**** Excerpted records
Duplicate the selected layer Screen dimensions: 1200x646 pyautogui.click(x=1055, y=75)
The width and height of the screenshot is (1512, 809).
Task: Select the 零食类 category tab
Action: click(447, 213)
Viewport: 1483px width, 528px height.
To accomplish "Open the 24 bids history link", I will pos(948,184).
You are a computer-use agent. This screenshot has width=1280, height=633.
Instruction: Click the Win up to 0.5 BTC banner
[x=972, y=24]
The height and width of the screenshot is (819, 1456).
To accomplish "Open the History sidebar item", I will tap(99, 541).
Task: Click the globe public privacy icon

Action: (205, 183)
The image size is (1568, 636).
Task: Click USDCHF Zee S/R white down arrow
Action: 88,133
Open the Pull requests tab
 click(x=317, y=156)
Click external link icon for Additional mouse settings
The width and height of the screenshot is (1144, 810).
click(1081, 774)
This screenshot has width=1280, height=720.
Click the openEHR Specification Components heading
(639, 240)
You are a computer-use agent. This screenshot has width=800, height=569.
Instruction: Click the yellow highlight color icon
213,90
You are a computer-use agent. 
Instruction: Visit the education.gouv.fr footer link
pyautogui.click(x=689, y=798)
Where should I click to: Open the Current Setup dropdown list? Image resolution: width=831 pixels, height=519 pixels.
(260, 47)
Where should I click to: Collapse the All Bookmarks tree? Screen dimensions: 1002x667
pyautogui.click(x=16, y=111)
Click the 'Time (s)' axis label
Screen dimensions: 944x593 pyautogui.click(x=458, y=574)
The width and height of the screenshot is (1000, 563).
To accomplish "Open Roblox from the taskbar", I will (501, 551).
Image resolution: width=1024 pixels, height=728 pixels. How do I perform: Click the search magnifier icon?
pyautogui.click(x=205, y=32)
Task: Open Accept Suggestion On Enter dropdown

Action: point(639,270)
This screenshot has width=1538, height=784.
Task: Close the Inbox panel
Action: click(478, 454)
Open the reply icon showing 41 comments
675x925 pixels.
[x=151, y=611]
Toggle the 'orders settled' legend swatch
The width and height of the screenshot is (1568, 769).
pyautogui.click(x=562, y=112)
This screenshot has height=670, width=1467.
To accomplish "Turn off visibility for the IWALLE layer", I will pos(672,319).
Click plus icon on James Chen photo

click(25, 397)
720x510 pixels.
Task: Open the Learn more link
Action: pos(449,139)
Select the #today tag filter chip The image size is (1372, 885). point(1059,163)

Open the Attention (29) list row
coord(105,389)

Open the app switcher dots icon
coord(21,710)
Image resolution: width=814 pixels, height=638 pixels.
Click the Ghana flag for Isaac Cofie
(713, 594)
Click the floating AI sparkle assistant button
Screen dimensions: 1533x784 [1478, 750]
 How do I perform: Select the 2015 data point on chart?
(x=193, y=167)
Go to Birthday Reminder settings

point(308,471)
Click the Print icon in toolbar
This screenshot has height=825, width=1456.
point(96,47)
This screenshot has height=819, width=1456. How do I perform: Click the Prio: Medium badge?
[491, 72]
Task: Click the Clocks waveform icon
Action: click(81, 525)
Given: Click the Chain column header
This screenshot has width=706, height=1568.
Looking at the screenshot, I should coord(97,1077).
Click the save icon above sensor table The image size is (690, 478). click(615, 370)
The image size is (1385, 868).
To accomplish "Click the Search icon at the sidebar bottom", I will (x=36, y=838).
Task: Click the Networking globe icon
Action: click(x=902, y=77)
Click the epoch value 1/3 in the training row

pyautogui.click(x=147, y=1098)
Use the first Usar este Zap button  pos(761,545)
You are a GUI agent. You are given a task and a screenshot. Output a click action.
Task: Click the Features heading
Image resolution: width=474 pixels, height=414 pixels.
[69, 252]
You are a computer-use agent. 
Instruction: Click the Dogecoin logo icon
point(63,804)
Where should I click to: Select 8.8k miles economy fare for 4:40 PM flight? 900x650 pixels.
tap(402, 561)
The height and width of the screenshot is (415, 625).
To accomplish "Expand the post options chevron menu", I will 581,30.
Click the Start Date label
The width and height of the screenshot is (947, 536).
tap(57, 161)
********
_What you need to do_
Recast the material above as a Markdown table with two columns, No. and Line. Give each non-blank line its own row and number the rows in order, leaving out blank lines.

_Written response_
| No. | Line |
|---|---|
| 1 | Duplicate the selected layer Screen dimensions: 1200x646 pyautogui.click(x=1055, y=75) |
| 2 | The width and height of the screenshot is (1512, 809). |
| 3 | Task: Select the 零食类 category tab |
| 4 | Action: click(447, 213) |
| 5 | Viewport: 1483px width, 528px height. |
| 6 | To accomplish "Open the 24 bids history link", I will pos(948,184). |
| 7 | You are a computer-use agent. This screenshot has width=1280, height=633. |
| 8 | Instruction: Click the Win up to 0.5 BTC banner |
| 9 | [x=972, y=24] |
| 10 | The height and width of the screenshot is (819, 1456). |
| 11 | To accomplish "Open the History sidebar item", I will tap(99, 541). |
| 12 | Task: Click the globe public privacy icon |
| 13 | Action: (205, 183) |
| 14 | The image size is (1568, 636). |
| 15 | Task: Click USDCHF Zee S/R white down arrow |
| 16 | Action: 88,133 |
| 17 | Open the Pull requests tab |
| 18 |  click(x=317, y=156) |
| 19 | Click external link icon for Additional mouse settings |
| 20 | The width and height of the screenshot is (1144, 810). |
| 21 | click(1081, 774) |
| 22 | This screenshot has width=1280, height=720. |
| 23 | Click the openEHR Specification Components heading |
| 24 | (639, 240) |
| 25 | You are a computer-use agent. This screenshot has width=800, height=569. |
| 26 | Instruction: Click the yellow highlight color icon |
| 27 | 213,90 |
| 28 | You are a computer-use agent.  |
| 29 | Instruction: Visit the education.gouv.fr footer link |
| 30 | pyautogui.click(x=689, y=798) |
| 31 | Where should I click to: Open the Current Setup dropdown list? Image resolution: width=831 pixels, height=519 pixels. |
| 32 | (260, 47) |
| 33 | Where should I click to: Collapse the All Bookmarks tree? Screen dimensions: 1002x667 |
| 34 | pyautogui.click(x=16, y=111) |
| 35 | Click the 'Time (s)' axis label |
| 36 | Screen dimensions: 944x593 pyautogui.click(x=458, y=574) |
| 37 | The width and height of the screenshot is (1000, 563). |
| 38 | To accomplish "Open Roblox from the taskbar", I will (501, 551). |
| 39 | Image resolution: width=1024 pixels, height=728 pixels. How do I perform: Click the search magnifier icon? |
| 40 | pyautogui.click(x=205, y=32) |
| 41 | Task: Open Accept Suggestion On Enter dropdown |
| 42 | Action: point(639,270) |
| 43 | This screenshot has width=1538, height=784. |
| 44 | Task: Close the Inbox panel |
| 45 | Action: click(478, 454) |
| 46 | Open the reply icon showing 41 comments |
| 47 | 675x925 pixels. |
| 48 | [x=151, y=611] |
| 49 | Toggle the 'orders settled' legend swatch |
| 50 | The width and height of the screenshot is (1568, 769). |
| 51 | pyautogui.click(x=562, y=112) |
| 52 | This screenshot has height=670, width=1467. |
| 53 | To accomplish "Turn off visibility for the IWALLE layer", I will pos(672,319). |
| 54 | Click plus icon on James Chen photo |
| 55 | click(25, 397) |
| 56 | 720x510 pixels. |
| 57 | Task: Open the Learn more link |
| 58 | Action: pos(449,139) |
| 59 | Select the #today tag filter chip The image size is (1372, 885). point(1059,163) |
| 60 | Open the Attention (29) list row |
| 61 | coord(105,389) |
| 62 | Open the app switcher dots icon |
| 63 | coord(21,710) |
| 64 | Image resolution: width=814 pixels, height=638 pixels. |
| 65 | Click the Ghana flag for Isaac Cofie |
| 66 | (713, 594) |
| 67 | Click the floating AI sparkle assistant button |
| 68 | Screen dimensions: 1533x784 [1478, 750] |
| 69 |  How do I perform: Select the 2015 data point on chart? |
| 70 | (x=193, y=167) |
| 71 | Go to Birthday Reminder settings |
| 72 | point(308,471) |
| 73 | Click the Print icon in toolbar |
| 74 | This screenshot has height=825, width=1456. |
| 75 | point(96,47) |
| 76 | This screenshot has height=819, width=1456. How do I perform: Click the Prio: Medium badge? |
| 77 | [491, 72] |
| 78 | Task: Click the Clocks waveform icon |
| 79 | Action: click(81, 525) |
| 80 | Given: Click the Chain column header |
| 81 | This screenshot has width=706, height=1568. |
| 82 | Looking at the screenshot, I should coord(97,1077). |
| 83 | Click the save icon above sensor table The image size is (690, 478). click(615, 370) |
| 84 | The image size is (1385, 868). |
| 85 | To accomplish "Click the Search icon at the sidebar bottom", I will (x=36, y=838). |
| 86 | Task: Click the Networking globe icon |
| 87 | Action: click(x=902, y=77) |
| 88 | Click the epoch value 1/3 in the training row |
| 89 | pyautogui.click(x=147, y=1098) |
| 90 | Use the first Usar este Zap button  pos(761,545) |
| 91 | You are a GUI agent. You are given a task and a screenshot. Output a click action. |
| 92 | Task: Click the Features heading |
| 93 | Image resolution: width=474 pixels, height=414 pixels. |
| 94 | [69, 252] |
| 95 | You are a computer-use agent.  |
| 96 | Instruction: Click the Dogecoin logo icon |
| 97 | point(63,804) |
| 98 | Where should I click to: Select 8.8k miles economy fare for 4:40 PM flight? 900x650 pixels. |
| 99 | tap(402, 561) |
| 100 | The height and width of the screenshot is (415, 625). |
| 101 | To accomplish "Expand the post options chevron menu", I will 581,30. |
| 102 | Click the Start Date label |
| 103 | The width and height of the screenshot is (947, 536). |
| 104 | tap(57, 161) |